Role of Multiple Vitamin D-Related Polymorphisms in Multiple Sclerosis Severity: Preliminary Findings

Background: Multiple Sclerosis (MS) is a multifactorial disease whose pathogenesis is the result of interaction among genetic, epigenetic, and environmental factors. Among these, a role for vitamin D hypovitaminosis has emerged in recent decades. Vitamin D levels are influenced by both environmental and genetic factors. Single nucleotide polymorphisms (SNPs) in genes codifying for molecules involved in vitamin D metabolism have been associated with an increased risk of developing MS. However, few studies assessed the association of such SNPs with the severity of the disease.
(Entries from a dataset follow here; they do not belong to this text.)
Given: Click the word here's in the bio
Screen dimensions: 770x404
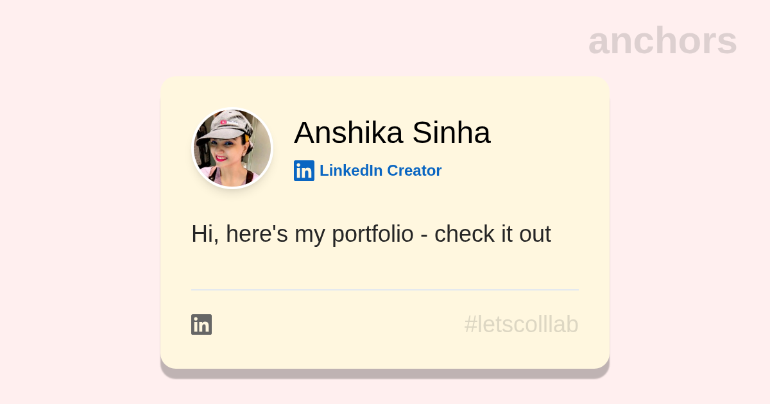Looking at the screenshot, I should [257, 234].
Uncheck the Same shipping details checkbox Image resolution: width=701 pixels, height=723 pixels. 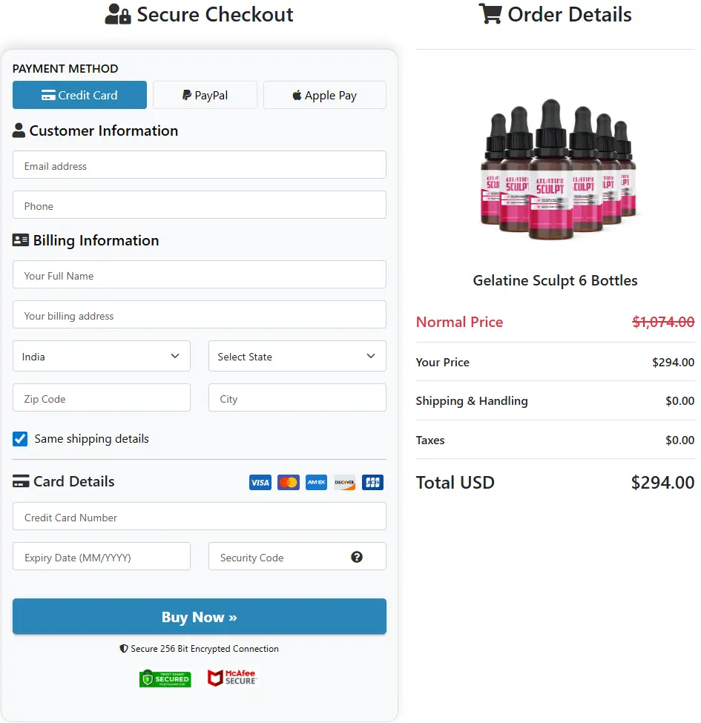pyautogui.click(x=20, y=439)
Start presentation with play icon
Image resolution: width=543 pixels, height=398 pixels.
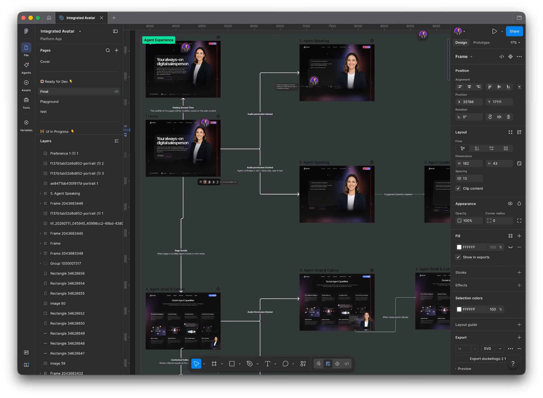494,31
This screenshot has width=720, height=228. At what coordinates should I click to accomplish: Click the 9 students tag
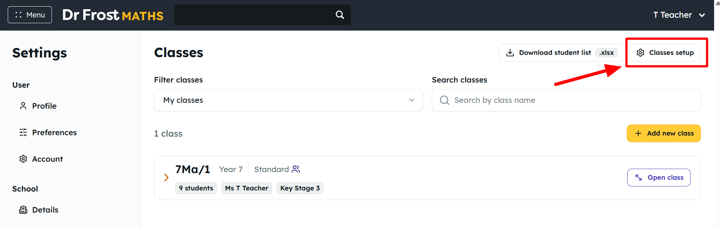click(196, 188)
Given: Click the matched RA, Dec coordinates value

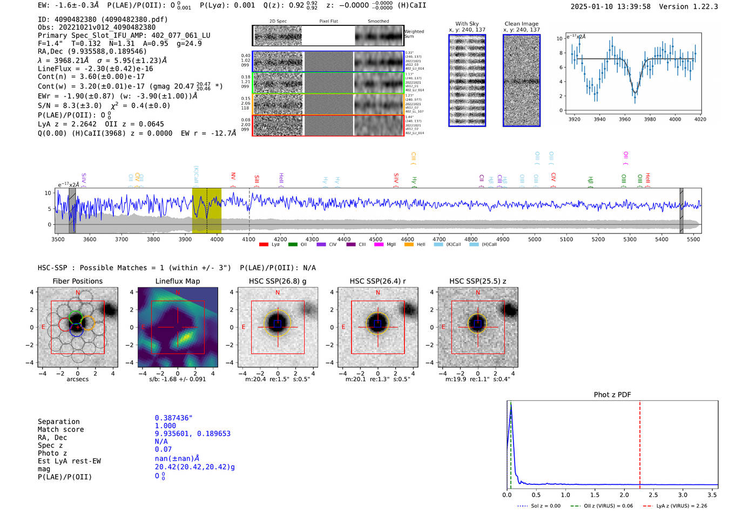Looking at the screenshot, I should (x=192, y=434).
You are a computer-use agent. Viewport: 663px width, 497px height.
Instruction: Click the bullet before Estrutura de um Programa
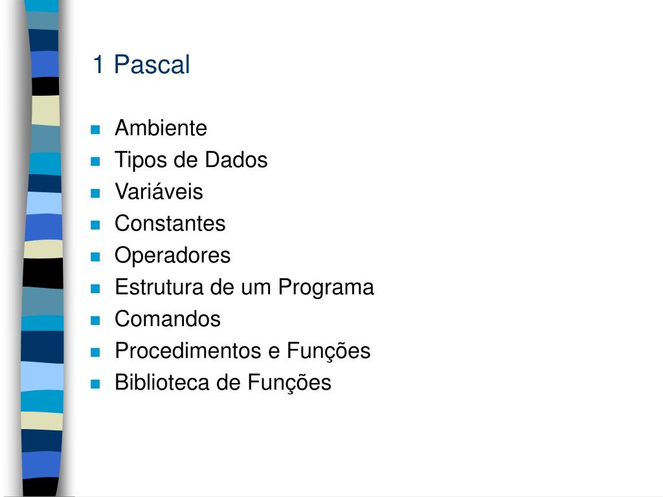click(x=95, y=289)
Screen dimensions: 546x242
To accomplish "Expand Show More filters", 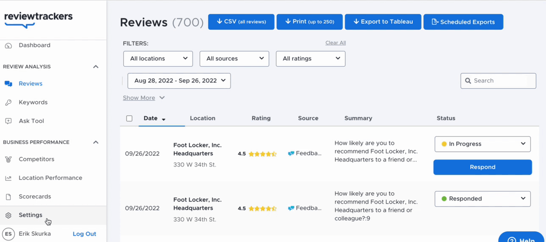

The aim of this observational study was to evaluate the potential association among vitamin D status, MS severity, and vitamin D-related SNPs, alone or in combination. Methods: In a cohort of 100 MS patients, we genotyped 18 SNPs in the following genes: NAD synthetase 1, CYP2R1, vitamin D binding protein, vitamin D receptor, Retinoid X Receptor-α, KLOTHO, CYP24A1, and CYP27A1. Serum 25(OH)D3 levels were measured by high-performance liquid chromatography. Genotyping was performed by real-time polymerase chain reaction or PCR-RFLP. Results: We did not find any association between SNPs, alone or in combination, and MS severity. Conclusion: In this study, we make an initial evaluation of the possible influence of several SNPs in vitamin D-related genes on MS severity.